**Exercise prompt**. Reproduce the data below in full. Nothing should differ from the original.

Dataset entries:

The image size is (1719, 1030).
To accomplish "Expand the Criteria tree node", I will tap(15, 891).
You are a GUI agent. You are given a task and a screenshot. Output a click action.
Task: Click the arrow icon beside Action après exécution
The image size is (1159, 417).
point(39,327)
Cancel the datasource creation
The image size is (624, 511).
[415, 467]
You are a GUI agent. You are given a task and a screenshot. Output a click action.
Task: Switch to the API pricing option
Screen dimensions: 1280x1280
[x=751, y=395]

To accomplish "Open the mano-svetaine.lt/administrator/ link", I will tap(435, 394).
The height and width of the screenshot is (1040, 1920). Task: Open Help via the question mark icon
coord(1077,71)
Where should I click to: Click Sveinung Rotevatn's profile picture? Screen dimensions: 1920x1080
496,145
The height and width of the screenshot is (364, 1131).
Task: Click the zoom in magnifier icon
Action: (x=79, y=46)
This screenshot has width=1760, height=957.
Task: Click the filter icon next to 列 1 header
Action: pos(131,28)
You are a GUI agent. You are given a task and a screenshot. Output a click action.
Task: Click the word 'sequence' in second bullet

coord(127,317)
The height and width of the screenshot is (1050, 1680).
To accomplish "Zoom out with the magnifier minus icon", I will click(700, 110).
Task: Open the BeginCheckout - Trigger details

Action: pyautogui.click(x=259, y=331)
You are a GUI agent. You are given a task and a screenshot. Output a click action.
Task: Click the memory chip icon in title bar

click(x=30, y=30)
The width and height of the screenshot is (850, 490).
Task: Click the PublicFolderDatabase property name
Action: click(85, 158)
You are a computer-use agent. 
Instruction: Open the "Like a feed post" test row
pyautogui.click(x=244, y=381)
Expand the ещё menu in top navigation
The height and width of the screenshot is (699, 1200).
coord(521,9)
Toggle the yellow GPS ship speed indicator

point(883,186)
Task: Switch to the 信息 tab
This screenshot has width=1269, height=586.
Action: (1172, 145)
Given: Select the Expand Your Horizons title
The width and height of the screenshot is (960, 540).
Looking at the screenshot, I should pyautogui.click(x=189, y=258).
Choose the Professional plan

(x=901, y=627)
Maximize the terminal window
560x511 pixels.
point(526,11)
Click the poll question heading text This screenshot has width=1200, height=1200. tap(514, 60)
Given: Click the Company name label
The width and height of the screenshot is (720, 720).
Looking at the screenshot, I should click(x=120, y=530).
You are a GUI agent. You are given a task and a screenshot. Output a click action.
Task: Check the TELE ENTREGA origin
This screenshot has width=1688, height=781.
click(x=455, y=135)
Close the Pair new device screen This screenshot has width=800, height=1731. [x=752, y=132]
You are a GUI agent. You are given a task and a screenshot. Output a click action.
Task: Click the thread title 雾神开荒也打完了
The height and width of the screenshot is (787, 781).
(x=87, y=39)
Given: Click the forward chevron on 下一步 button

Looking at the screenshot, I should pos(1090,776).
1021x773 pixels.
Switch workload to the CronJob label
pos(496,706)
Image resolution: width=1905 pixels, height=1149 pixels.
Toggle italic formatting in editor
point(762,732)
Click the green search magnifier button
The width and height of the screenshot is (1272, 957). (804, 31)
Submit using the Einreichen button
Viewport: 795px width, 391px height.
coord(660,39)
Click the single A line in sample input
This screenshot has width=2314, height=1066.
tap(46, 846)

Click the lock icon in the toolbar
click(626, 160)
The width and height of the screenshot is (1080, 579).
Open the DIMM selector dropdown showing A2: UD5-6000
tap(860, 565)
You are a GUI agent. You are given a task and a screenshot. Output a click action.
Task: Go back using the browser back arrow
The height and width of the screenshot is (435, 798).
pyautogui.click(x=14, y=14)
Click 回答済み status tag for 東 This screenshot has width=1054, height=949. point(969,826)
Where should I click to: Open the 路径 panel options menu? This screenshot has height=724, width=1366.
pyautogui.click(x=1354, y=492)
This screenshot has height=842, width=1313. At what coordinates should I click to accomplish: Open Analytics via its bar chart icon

**Answer**.
The image size is (1719, 1030).
To accomplish "Expand the Criteria tree node", I will tap(15, 891).
You are a GUI agent. You are given a task and a screenshot. Output a click action.
Task: Click the arrow icon beside Action après exécution
The image size is (1159, 417).
point(39,327)
Cancel the datasource creation
The image size is (624, 511).
[415, 467]
You are a GUI agent. You are given a task and a screenshot. Output a click action.
Task: Switch to the API pricing option
Screen dimensions: 1280x1280
[x=751, y=395]

To accomplish "Open the mano-svetaine.lt/administrator/ link", I will tap(435, 394).
The height and width of the screenshot is (1040, 1920). Task: Open Help via the question mark icon
coord(1077,71)
Where should I click to: Click Sveinung Rotevatn's profile picture? Screen dimensions: 1920x1080
496,145
The height and width of the screenshot is (364, 1131).
Task: Click the zoom in magnifier icon
Action: (x=79, y=46)
This screenshot has width=1760, height=957.
Task: Click the filter icon next to 列 1 header
Action: pos(131,28)
You are a GUI agent. You are given a task and a screenshot. Output a click action.
Task: Click the word 'sequence' in second bullet

coord(127,317)
The height and width of the screenshot is (1050, 1680).
To accomplish "Zoom out with the magnifier minus icon", I will click(700, 110).
Task: Open the BeginCheckout - Trigger details

Action: pyautogui.click(x=259, y=331)
You are a GUI agent. You are given a task and a screenshot. Output a click action.
Task: Click the memory chip icon in title bar

click(x=30, y=30)
The width and height of the screenshot is (850, 490).
Task: Click the PublicFolderDatabase property name
Action: click(85, 158)
You are a computer-use agent. 
Instruction: Open the "Like a feed post" test row
pyautogui.click(x=244, y=381)
Expand the ещё menu in top navigation
The height and width of the screenshot is (699, 1200).
coord(521,9)
Toggle the yellow GPS ship speed indicator

point(883,186)
Task: Switch to the 信息 tab
This screenshot has width=1269, height=586.
Action: (1172, 145)
Given: Select the Expand Your Horizons title
The width and height of the screenshot is (960, 540).
Looking at the screenshot, I should pyautogui.click(x=189, y=258).
Choose the Professional plan

(x=901, y=627)
Maximize the terminal window
560x511 pixels.
point(526,11)
Click the poll question heading text This screenshot has width=1200, height=1200. tap(514, 60)
Given: Click the Company name label
The width and height of the screenshot is (720, 720).
Looking at the screenshot, I should click(x=120, y=530).
You are a GUI agent. You are given a task and a screenshot. Output a click action.
Task: Check the TELE ENTREGA origin
This screenshot has width=1688, height=781.
click(x=455, y=135)
Close the Pair new device screen This screenshot has width=800, height=1731. [x=752, y=132]
You are a GUI agent. You are given a task and a screenshot. Output a click action.
Task: Click the thread title 雾神开荒也打完了
The height and width of the screenshot is (787, 781).
(x=87, y=39)
Given: Click the forward chevron on 下一步 button

Looking at the screenshot, I should pos(1090,776).
1021x773 pixels.
Switch workload to the CronJob label
pos(496,706)
Image resolution: width=1905 pixels, height=1149 pixels.
Toggle italic formatting in editor
point(762,732)
Click the green search magnifier button
The width and height of the screenshot is (1272, 957). (804, 31)
Submit using the Einreichen button
Viewport: 795px width, 391px height.
coord(660,39)
Click the single A line in sample input
This screenshot has width=2314, height=1066.
tap(46, 846)

Click the lock icon in the toolbar
click(626, 160)
The width and height of the screenshot is (1080, 579).
Open the DIMM selector dropdown showing A2: UD5-6000
tap(860, 565)
You are a GUI agent. You are given a task and a screenshot. Output a click action.
Task: Go back using the browser back arrow
The height and width of the screenshot is (435, 798).
pyautogui.click(x=14, y=14)
Click 回答済み status tag for 東 This screenshot has width=1054, height=949. point(969,826)
Where should I click to: Open the 路径 panel options menu? This screenshot has height=724, width=1366.
pyautogui.click(x=1354, y=492)
This screenshot has height=842, width=1313. At what coordinates should I click to accomplish: Open Analytics via its bar chart icon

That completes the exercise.